## What this task involves
Could you report every line of the listing below that holds the word "Choose"?

## Provided data
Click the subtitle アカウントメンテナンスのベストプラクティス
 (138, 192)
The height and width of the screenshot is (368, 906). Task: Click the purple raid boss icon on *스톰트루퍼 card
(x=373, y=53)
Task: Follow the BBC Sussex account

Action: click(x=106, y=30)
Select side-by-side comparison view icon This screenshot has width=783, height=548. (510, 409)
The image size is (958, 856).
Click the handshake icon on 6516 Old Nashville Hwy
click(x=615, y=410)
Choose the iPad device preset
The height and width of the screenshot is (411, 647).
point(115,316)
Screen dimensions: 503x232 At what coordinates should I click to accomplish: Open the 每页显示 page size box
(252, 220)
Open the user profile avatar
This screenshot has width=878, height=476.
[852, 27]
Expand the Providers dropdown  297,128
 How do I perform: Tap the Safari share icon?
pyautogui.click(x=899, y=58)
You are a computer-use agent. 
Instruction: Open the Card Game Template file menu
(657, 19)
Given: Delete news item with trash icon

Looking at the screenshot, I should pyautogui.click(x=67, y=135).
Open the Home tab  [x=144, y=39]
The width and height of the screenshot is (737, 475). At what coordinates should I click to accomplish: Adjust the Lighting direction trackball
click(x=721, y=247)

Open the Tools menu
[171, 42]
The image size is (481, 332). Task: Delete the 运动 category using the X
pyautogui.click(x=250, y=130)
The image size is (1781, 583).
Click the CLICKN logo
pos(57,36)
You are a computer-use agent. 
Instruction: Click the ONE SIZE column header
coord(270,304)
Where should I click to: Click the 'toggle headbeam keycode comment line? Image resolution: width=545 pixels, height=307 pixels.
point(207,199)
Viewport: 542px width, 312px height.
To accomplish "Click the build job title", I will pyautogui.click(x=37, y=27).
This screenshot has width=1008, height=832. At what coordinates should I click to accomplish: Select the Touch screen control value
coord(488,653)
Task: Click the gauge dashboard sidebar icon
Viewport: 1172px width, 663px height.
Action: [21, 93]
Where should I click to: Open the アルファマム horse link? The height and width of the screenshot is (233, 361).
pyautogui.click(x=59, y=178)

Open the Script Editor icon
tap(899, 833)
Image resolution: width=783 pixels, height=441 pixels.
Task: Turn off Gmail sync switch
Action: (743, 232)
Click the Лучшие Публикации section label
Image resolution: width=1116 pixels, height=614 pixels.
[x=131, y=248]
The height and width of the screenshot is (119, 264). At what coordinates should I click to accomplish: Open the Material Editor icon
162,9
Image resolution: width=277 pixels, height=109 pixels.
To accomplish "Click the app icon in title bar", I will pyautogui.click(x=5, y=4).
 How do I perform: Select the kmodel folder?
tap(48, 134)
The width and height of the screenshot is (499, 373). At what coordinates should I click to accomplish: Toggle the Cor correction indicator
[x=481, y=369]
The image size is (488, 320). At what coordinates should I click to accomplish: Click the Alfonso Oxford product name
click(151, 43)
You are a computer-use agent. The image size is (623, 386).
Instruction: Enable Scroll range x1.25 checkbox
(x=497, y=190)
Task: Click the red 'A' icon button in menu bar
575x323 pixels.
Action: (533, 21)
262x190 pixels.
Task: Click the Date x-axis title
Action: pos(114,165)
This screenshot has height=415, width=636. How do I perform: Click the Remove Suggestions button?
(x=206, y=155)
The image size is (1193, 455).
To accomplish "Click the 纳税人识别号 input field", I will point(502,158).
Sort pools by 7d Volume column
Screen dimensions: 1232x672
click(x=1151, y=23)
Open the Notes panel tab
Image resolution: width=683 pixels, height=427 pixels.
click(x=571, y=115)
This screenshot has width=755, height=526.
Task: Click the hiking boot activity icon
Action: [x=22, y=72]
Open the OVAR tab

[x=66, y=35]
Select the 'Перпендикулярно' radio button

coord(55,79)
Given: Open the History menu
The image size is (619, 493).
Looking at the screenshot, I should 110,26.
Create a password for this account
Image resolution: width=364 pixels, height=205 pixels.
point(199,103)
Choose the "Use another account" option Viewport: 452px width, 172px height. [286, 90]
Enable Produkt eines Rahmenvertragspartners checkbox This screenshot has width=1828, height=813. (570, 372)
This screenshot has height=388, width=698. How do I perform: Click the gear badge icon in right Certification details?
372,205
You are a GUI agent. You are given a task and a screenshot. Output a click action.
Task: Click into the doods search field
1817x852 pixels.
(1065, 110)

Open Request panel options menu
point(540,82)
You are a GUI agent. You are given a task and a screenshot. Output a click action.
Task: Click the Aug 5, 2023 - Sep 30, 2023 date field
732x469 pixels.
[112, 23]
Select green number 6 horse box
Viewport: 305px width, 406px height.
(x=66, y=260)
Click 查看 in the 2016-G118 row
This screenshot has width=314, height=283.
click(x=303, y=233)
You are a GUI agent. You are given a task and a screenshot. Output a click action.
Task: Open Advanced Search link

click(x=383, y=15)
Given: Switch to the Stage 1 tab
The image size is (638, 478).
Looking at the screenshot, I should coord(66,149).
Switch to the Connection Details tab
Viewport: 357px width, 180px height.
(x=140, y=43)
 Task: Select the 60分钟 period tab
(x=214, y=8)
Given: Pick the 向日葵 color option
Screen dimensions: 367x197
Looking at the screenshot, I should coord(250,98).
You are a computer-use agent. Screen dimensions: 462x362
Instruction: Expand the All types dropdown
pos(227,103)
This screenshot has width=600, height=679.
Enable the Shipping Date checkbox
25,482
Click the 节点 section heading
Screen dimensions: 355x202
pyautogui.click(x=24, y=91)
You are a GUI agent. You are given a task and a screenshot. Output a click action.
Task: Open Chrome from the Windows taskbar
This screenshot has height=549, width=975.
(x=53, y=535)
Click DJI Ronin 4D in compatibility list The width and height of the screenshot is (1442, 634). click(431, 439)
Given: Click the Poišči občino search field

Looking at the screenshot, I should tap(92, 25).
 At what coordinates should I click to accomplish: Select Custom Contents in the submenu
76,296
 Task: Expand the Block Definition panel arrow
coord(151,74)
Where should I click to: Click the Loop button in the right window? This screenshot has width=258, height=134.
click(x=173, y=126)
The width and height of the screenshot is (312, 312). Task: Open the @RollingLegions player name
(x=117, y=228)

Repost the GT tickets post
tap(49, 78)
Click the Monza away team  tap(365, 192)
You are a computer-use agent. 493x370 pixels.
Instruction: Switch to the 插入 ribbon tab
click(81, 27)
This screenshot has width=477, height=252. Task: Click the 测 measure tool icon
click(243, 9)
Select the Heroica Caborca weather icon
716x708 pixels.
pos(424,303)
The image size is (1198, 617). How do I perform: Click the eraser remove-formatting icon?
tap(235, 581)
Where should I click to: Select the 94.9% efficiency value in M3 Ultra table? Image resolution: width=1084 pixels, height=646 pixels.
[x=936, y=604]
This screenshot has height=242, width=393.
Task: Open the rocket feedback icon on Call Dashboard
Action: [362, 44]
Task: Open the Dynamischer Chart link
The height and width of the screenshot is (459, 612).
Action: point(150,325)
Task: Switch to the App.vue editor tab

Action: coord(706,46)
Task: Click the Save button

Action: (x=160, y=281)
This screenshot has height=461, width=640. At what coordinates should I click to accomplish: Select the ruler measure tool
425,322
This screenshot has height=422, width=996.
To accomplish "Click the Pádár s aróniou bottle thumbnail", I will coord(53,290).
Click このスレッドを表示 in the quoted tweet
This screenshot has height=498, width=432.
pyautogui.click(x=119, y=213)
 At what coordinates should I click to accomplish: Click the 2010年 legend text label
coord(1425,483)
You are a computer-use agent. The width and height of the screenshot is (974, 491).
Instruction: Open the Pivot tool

## Your response
Choose the iPad device preset
Choose the "Use another account" option Viewport: 452px width, 172px height. [286, 90]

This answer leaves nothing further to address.